• ACTIVITY:
I need the number of lines in the following entries that hold the word "language", and no other text.

• SUPPLIED MATERIAL:
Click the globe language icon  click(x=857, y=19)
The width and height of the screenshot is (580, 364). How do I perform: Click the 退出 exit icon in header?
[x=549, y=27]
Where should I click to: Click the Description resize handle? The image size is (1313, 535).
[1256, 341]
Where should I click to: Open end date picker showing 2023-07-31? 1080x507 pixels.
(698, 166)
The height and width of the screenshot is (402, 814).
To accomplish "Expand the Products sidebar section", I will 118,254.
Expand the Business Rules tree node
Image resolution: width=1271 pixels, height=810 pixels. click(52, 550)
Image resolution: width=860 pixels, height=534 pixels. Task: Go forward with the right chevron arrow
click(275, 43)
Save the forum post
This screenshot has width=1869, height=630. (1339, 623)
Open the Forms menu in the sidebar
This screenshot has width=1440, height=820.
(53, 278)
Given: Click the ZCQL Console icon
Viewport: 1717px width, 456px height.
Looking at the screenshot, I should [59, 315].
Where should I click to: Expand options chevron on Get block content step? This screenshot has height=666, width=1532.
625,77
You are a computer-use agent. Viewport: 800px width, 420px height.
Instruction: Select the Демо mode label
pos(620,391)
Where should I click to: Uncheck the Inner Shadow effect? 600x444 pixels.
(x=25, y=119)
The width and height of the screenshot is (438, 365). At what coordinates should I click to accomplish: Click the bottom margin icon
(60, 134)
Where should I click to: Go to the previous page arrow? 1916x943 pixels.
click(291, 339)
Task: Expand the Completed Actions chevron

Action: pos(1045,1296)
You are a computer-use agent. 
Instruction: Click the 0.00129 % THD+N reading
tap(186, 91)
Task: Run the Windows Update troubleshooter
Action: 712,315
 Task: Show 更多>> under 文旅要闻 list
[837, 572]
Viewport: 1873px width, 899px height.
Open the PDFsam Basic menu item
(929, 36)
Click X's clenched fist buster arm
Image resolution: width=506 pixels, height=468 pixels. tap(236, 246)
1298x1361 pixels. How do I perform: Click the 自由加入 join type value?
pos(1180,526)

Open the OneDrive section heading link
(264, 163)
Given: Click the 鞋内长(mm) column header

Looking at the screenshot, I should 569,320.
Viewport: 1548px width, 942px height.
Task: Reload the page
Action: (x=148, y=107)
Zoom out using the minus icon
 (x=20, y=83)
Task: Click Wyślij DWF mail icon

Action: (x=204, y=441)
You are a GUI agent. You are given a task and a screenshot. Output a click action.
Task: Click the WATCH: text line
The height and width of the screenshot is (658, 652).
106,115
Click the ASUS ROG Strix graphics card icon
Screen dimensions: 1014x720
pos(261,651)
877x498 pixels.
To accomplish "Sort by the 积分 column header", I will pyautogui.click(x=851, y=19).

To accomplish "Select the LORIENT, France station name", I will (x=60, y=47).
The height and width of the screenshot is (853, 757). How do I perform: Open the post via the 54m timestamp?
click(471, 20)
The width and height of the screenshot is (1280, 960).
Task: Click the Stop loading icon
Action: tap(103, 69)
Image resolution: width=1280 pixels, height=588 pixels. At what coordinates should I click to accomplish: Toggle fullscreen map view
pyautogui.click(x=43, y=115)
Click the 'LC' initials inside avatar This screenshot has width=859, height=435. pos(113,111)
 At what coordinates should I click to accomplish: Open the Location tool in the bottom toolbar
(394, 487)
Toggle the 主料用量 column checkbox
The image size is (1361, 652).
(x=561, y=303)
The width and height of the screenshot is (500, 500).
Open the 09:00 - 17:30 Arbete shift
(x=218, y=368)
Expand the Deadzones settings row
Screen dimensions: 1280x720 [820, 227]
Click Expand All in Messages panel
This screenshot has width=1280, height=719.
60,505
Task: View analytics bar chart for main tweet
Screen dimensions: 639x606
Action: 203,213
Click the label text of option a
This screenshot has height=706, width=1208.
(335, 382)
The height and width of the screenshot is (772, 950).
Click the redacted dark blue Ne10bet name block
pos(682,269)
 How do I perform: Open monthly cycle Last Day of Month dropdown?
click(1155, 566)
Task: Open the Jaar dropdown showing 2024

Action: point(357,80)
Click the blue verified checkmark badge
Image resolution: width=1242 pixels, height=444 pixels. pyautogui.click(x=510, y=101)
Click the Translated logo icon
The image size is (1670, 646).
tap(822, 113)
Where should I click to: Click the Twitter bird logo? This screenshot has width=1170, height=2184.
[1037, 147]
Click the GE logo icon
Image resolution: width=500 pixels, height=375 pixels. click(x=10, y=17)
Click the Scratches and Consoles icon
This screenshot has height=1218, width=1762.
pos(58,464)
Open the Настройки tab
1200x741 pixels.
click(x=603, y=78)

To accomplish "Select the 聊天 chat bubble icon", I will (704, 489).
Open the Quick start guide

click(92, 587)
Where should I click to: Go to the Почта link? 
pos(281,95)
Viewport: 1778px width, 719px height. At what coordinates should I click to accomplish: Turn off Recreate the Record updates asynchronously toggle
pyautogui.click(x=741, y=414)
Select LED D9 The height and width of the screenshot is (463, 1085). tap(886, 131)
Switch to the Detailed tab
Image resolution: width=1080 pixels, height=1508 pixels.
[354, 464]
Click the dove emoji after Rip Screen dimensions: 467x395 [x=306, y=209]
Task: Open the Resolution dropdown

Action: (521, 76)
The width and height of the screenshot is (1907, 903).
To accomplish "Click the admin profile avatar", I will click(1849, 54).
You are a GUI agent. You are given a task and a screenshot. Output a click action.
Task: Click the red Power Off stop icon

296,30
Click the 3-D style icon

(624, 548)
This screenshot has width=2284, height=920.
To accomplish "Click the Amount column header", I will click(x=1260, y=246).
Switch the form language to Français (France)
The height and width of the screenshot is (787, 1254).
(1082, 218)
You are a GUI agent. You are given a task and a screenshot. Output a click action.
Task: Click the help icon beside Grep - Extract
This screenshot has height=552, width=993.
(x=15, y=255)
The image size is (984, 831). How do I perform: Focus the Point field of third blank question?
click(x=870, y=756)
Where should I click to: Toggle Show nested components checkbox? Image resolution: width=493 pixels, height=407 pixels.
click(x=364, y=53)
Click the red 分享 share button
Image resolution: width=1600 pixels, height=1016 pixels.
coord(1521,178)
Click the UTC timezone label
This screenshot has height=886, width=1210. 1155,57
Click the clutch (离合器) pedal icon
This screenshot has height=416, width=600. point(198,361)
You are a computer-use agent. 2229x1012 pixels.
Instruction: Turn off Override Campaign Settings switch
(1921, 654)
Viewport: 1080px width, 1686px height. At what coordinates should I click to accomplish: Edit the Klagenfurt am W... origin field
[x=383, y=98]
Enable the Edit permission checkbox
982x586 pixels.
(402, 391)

• REPLY:
2